*Short problem*: Copy out the following data word for word, beginning with the line containing "Locate an element on the screen. This" and continuing through the line containing "center [149, 346].".

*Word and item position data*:

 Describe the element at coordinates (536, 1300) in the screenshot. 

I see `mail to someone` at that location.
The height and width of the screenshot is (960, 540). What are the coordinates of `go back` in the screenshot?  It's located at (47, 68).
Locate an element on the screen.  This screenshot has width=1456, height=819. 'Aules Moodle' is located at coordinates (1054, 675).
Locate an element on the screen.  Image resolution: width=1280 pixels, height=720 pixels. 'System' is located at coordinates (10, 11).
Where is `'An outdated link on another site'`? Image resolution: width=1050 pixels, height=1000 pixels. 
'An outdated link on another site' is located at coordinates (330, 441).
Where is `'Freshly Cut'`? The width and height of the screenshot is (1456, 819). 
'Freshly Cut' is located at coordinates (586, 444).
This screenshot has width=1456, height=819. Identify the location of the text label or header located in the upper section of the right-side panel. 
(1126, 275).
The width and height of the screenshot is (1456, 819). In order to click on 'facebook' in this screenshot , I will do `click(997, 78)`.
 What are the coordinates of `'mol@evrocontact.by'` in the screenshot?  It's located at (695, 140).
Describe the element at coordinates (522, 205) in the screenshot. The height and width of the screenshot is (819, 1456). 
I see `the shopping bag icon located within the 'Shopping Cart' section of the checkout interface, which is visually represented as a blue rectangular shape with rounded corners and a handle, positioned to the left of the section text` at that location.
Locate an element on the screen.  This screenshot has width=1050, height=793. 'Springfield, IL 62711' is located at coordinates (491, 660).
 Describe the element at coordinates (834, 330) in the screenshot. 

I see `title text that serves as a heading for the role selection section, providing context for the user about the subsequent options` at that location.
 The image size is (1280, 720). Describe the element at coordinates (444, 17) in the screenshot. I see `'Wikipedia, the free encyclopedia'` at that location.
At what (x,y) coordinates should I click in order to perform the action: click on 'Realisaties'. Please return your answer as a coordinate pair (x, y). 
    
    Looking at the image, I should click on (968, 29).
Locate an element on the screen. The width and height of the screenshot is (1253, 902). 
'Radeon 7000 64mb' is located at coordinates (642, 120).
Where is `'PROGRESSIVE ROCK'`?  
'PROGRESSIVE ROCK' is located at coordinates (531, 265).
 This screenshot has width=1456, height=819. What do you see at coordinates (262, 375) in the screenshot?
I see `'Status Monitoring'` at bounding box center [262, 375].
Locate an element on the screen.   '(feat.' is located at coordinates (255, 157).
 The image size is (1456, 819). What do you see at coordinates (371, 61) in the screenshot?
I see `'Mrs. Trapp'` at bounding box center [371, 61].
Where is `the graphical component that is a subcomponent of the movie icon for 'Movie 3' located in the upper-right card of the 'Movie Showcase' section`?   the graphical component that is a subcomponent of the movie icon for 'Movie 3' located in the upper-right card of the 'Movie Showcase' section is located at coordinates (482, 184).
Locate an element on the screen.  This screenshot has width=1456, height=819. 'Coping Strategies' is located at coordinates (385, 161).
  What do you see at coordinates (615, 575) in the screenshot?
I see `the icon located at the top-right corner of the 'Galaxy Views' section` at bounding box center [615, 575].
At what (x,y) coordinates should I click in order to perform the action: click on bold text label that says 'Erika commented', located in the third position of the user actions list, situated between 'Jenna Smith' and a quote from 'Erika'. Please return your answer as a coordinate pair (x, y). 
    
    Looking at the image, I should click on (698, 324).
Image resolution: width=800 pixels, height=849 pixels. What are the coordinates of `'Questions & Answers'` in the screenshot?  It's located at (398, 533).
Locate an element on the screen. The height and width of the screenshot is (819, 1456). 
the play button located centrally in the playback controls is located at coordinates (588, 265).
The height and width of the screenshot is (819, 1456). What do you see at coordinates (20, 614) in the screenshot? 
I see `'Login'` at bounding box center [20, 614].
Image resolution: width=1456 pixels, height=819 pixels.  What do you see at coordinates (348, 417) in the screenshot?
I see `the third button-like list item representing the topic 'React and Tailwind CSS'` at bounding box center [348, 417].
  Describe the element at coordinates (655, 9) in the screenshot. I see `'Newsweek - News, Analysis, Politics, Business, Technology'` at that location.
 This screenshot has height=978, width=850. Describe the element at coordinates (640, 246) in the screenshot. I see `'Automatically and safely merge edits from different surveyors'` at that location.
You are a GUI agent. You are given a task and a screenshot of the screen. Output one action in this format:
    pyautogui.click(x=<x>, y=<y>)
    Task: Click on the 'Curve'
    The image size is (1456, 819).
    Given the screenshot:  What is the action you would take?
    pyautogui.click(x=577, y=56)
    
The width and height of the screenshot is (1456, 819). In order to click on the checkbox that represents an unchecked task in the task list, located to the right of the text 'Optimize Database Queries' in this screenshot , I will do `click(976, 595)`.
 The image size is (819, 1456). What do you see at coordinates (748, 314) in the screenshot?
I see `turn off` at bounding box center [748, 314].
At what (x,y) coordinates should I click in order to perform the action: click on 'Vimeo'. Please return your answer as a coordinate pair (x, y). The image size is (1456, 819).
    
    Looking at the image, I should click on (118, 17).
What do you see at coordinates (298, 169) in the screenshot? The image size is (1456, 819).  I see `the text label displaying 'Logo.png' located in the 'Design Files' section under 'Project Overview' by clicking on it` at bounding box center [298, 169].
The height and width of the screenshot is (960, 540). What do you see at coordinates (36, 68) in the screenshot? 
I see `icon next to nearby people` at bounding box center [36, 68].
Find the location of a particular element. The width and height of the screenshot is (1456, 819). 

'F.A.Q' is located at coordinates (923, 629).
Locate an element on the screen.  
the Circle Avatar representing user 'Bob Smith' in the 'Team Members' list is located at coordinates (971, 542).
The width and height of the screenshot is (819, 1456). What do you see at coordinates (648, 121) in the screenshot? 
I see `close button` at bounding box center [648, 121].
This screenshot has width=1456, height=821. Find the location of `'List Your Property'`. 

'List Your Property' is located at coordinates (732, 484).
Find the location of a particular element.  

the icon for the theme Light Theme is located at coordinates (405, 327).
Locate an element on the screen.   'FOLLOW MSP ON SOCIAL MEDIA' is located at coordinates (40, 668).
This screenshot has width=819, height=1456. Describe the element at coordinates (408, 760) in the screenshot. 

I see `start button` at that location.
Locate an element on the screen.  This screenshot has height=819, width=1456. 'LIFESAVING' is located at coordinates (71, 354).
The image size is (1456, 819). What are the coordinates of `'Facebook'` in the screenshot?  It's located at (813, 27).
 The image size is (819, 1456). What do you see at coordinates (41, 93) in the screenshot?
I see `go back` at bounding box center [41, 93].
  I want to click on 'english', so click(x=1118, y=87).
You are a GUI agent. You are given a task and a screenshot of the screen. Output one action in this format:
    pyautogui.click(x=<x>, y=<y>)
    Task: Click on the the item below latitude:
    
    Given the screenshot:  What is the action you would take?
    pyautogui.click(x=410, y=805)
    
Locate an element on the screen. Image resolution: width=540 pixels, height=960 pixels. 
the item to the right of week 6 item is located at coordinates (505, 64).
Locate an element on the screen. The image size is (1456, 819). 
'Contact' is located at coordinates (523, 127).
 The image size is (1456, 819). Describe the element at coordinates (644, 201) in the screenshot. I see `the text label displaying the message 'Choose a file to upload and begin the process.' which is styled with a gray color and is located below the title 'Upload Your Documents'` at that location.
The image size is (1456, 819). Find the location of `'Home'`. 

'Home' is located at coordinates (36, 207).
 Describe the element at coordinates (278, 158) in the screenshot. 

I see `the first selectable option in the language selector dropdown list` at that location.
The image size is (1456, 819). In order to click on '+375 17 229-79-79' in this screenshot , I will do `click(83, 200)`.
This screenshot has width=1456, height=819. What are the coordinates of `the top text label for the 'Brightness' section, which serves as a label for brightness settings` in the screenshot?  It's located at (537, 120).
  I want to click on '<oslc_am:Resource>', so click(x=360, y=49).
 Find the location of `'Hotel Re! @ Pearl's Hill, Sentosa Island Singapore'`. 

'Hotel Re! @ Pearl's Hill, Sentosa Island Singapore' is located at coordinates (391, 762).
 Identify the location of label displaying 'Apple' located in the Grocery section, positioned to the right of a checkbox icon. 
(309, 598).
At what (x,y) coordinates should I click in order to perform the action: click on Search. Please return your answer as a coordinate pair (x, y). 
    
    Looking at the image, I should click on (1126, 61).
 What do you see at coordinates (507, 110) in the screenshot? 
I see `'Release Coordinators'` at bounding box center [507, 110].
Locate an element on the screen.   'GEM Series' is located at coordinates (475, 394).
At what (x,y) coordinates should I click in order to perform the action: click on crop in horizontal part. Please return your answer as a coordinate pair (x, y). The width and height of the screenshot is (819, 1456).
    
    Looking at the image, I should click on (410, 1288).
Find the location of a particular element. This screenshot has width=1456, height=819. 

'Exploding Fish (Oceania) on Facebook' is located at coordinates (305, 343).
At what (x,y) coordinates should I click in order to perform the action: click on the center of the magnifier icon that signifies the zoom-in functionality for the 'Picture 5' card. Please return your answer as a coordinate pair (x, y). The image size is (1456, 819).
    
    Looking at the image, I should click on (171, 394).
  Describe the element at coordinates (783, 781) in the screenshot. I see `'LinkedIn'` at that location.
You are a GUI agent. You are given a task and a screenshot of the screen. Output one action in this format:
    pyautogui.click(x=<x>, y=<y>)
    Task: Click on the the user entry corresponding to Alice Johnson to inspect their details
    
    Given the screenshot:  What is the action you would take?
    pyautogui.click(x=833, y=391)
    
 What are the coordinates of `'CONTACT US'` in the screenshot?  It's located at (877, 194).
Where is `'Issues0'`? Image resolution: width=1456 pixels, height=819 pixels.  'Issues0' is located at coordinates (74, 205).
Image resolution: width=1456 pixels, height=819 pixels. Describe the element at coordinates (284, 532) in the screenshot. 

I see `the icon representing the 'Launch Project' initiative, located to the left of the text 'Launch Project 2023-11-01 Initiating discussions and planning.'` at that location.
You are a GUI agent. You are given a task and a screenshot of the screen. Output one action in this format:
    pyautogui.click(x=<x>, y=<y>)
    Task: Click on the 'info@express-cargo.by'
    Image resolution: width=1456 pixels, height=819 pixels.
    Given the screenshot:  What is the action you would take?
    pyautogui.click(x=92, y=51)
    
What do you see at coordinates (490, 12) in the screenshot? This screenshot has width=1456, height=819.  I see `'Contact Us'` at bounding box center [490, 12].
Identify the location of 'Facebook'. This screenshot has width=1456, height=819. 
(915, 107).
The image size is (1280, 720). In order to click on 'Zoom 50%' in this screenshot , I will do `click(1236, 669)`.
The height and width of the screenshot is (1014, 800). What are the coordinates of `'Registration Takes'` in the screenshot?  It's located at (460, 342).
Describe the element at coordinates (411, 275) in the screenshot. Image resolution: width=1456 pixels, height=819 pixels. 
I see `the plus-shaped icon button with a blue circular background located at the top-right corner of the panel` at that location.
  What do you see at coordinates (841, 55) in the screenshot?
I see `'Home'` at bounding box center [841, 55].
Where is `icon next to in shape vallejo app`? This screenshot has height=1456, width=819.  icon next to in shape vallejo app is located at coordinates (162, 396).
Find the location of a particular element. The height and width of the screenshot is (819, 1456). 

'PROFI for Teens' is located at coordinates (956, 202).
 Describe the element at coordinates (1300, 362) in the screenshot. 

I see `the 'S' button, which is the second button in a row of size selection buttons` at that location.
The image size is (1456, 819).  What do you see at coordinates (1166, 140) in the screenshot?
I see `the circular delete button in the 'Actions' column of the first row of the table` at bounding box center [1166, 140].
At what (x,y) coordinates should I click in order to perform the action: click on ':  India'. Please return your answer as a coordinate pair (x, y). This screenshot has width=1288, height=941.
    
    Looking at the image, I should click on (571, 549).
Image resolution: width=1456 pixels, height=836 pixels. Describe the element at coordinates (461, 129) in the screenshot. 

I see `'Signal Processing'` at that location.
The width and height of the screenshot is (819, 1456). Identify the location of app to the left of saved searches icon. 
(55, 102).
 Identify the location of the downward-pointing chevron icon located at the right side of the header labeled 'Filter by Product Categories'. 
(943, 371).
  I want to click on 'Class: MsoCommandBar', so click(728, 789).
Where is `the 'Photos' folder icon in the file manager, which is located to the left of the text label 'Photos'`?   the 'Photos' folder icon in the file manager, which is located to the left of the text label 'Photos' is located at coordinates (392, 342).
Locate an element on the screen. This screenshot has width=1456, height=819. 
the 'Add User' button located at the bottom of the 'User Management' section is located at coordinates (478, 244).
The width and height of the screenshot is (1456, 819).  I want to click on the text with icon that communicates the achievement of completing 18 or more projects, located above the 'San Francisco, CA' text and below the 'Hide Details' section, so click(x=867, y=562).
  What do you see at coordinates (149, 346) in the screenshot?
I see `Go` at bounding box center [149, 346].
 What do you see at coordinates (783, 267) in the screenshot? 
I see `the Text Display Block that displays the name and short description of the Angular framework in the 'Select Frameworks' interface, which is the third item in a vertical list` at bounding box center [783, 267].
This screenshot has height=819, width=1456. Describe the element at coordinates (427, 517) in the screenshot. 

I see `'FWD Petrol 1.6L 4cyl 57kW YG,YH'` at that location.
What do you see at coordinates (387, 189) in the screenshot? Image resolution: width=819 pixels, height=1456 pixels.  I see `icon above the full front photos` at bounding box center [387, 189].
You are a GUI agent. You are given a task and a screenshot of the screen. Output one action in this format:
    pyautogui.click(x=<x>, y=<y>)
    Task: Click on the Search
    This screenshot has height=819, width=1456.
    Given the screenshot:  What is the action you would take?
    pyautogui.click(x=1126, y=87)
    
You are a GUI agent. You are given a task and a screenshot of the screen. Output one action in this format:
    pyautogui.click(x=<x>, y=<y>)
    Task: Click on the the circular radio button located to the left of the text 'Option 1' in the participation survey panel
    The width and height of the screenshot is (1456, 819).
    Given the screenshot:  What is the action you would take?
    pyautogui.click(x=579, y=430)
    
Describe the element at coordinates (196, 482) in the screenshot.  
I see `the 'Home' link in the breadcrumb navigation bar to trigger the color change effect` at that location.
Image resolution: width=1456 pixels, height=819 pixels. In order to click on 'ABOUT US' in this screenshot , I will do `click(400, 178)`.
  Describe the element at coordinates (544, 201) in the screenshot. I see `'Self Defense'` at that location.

*Response to this exercise*:
Locate an element on the screen. This screenshot has width=1456, height=819. 
the 'Add User' button located at the bottom of the 'User Management' section is located at coordinates (478, 244).
The width and height of the screenshot is (1456, 819).  I want to click on the text with icon that communicates the achievement of completing 18 or more projects, located above the 'San Francisco, CA' text and below the 'Hide Details' section, so click(x=867, y=562).
  What do you see at coordinates (149, 346) in the screenshot?
I see `Go` at bounding box center [149, 346].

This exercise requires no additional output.